I couldn't find any evidence that they came up on the shore, mostly rocks there, or onto the willow. It struck me that these thick trunked willows, leaning over the water, mark where water from springs drips into the bay, keeping the willow ever growing and the ice easy to break.





So these old willows along the shore might signify something important for otters in the winter -- possible open water. While it certainly seemed that as the thaw ended the otters headed out to the river again, I thought I should check the lower end of South Bay and the interior beaver ponds because tracks might not have registered on the crusting ice on much of the bay. But I saw no otter tracks on the bay. Back on shore I was delighted to see the tracks of a raccoon that paraded up and down a log.





It also sniffed into every hole at the base of a tree -- and there were not a few. As I moved inland, I ran into fisher tracks, as well as fox. But there were no signs of otters. These ponds had much melt water on them when the freeze came along with snow, and the result was rough, snow crusted ice, bad
for tracking. I checked the dams and lodges and all the places otters have gone in other winters, and there was no sign of them. I must say the ponds looked cold and bleak,





but with the woods and valleys, alive with tracks, especially porcupines crossing the gullies, that I tarried as long as I could in the gentle winter afternoon.

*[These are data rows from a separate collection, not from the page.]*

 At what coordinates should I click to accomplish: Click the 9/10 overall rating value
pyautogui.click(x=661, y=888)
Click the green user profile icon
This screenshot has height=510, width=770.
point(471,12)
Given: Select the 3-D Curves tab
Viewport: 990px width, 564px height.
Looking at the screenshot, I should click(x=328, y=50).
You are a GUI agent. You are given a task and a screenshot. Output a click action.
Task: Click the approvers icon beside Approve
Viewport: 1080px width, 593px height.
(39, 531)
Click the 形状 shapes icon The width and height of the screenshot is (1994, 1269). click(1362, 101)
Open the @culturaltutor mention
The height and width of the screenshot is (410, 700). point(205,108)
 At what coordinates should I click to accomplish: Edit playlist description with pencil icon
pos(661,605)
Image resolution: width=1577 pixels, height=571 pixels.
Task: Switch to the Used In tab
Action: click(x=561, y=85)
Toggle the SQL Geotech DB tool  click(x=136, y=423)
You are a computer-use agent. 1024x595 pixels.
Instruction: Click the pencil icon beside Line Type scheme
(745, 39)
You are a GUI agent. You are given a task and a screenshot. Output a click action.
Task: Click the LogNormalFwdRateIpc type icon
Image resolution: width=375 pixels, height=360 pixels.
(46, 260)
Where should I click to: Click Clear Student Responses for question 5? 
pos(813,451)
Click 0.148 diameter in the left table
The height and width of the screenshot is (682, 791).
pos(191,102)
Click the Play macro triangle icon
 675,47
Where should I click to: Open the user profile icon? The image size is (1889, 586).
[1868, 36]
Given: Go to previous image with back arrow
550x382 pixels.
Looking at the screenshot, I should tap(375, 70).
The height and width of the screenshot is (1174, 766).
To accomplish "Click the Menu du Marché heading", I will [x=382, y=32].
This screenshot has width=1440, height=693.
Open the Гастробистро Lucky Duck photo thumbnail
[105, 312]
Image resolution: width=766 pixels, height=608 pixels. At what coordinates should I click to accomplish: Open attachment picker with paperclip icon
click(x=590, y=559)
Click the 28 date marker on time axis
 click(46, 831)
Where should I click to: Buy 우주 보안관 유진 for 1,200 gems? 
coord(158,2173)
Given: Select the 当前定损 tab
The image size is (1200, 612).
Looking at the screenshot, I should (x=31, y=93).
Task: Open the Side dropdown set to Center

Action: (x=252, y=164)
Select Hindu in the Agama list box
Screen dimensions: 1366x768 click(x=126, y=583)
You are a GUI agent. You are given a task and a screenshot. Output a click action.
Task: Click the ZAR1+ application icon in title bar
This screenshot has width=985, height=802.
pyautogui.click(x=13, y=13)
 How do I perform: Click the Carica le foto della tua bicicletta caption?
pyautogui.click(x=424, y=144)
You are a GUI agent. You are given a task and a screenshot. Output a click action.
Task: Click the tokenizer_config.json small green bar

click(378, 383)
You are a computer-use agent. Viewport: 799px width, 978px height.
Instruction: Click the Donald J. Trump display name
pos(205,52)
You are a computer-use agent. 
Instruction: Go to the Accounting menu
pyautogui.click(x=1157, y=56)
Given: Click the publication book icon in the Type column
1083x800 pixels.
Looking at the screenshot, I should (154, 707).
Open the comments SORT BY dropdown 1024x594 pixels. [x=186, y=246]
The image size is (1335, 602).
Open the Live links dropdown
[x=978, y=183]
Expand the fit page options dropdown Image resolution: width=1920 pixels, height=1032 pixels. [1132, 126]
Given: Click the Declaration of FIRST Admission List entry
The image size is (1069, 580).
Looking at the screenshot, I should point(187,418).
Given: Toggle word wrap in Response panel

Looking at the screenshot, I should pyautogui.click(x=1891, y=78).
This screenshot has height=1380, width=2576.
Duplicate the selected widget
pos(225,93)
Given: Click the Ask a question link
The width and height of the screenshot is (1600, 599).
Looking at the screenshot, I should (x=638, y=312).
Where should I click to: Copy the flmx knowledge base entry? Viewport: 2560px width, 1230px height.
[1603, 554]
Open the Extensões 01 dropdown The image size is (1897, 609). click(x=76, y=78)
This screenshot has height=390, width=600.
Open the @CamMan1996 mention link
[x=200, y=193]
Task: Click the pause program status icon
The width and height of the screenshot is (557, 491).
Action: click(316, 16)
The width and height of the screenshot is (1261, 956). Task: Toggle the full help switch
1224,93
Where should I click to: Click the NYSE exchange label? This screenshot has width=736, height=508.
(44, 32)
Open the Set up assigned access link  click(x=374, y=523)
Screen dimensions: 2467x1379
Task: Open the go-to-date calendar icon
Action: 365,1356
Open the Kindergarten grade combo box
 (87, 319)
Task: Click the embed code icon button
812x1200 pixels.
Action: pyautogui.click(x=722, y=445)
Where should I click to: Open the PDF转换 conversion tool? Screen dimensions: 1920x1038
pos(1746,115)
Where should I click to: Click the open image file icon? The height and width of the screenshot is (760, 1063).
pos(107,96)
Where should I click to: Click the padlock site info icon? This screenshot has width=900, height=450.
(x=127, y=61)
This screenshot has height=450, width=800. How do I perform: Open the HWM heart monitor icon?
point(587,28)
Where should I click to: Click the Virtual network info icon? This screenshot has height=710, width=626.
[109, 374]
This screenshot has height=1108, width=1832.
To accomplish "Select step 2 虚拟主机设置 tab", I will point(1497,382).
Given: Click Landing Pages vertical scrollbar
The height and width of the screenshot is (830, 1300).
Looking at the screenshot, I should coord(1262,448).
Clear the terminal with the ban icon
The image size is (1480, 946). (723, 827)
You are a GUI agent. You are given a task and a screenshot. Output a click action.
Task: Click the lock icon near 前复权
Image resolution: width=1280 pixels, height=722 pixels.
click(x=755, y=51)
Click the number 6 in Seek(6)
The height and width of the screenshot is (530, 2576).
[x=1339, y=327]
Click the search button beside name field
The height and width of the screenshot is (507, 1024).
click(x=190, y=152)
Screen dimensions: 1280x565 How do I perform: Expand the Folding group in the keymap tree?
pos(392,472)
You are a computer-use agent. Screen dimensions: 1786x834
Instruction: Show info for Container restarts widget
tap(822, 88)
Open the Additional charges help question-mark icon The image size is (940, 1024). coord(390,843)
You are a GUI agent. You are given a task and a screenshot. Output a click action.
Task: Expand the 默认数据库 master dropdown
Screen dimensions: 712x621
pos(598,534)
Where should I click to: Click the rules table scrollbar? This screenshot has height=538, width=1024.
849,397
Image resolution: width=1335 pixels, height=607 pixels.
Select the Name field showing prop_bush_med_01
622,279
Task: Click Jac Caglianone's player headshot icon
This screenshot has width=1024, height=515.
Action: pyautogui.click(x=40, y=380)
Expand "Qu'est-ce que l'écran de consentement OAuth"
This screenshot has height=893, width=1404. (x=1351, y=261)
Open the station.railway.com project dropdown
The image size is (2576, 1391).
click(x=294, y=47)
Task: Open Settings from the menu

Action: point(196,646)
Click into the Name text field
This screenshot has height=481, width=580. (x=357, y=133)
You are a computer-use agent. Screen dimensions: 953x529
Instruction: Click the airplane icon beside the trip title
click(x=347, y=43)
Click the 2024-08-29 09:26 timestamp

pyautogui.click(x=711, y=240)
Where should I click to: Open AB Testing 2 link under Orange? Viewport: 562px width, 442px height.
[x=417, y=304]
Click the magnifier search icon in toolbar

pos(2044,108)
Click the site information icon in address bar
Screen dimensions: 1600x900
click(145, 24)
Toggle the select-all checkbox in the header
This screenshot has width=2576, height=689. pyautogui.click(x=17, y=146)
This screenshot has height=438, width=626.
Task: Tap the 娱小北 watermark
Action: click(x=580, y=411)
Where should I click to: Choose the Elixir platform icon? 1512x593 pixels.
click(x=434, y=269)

January 17 another cold night but with the promise of a warm-up into the high 20s (with clouds as part of the bargain) we went to the land. Before we worked on wood, we went down to see if otters might have come back up to the pond,
or if one had never left it. There was nothing new at the pond (a pileated woodpecker flying high over head cackling at us is old hat) save that a fox found and toyed a bit with the other part of the skull of a long dead pike.





As the cold freezes any running water, the flow down the creeks diminishes enough so that layers of ice form above what water still trickles through. Quite beautiful,





but not inviting to otters. There was a bit more open water where the creek runs out of the pond. Then I walked down to White Swamp to see if the otters came out of the hole behind the dam. Didn't look like it, as a layer of thin ice blocked the hole.





I could see running water though. There were no new scats behind the hole. I noticed scats below the dam.





They were frozen solid and I assume they were there yesterday but I didn't see them. I also noticed some recently gnawed logs worked into the dam, so I think beavers did work on this dam during the fall, and perhaps the otters breached
it this winter. I continued down to White Swamp to get better photos of the otters' set-up. During the thaws the great rush of water down this valley kept a large expanse of water (for this time of year) open so the otters could fish in it.





The black ice suggests that this water remained open after the snowfall Saturday night. In our experience the huge White Swamp stays pretty well frozen over most of the winter





and the otters work the shores where creeks run down. I also got on the other side of the mound which they made a latrine of. If the next thaw lasts long enough it might be worth our while to sit on the high ridge on shore and see if otters come out here again.





I suspect they are still lying low in the beaver pond where we tracked them yesterday.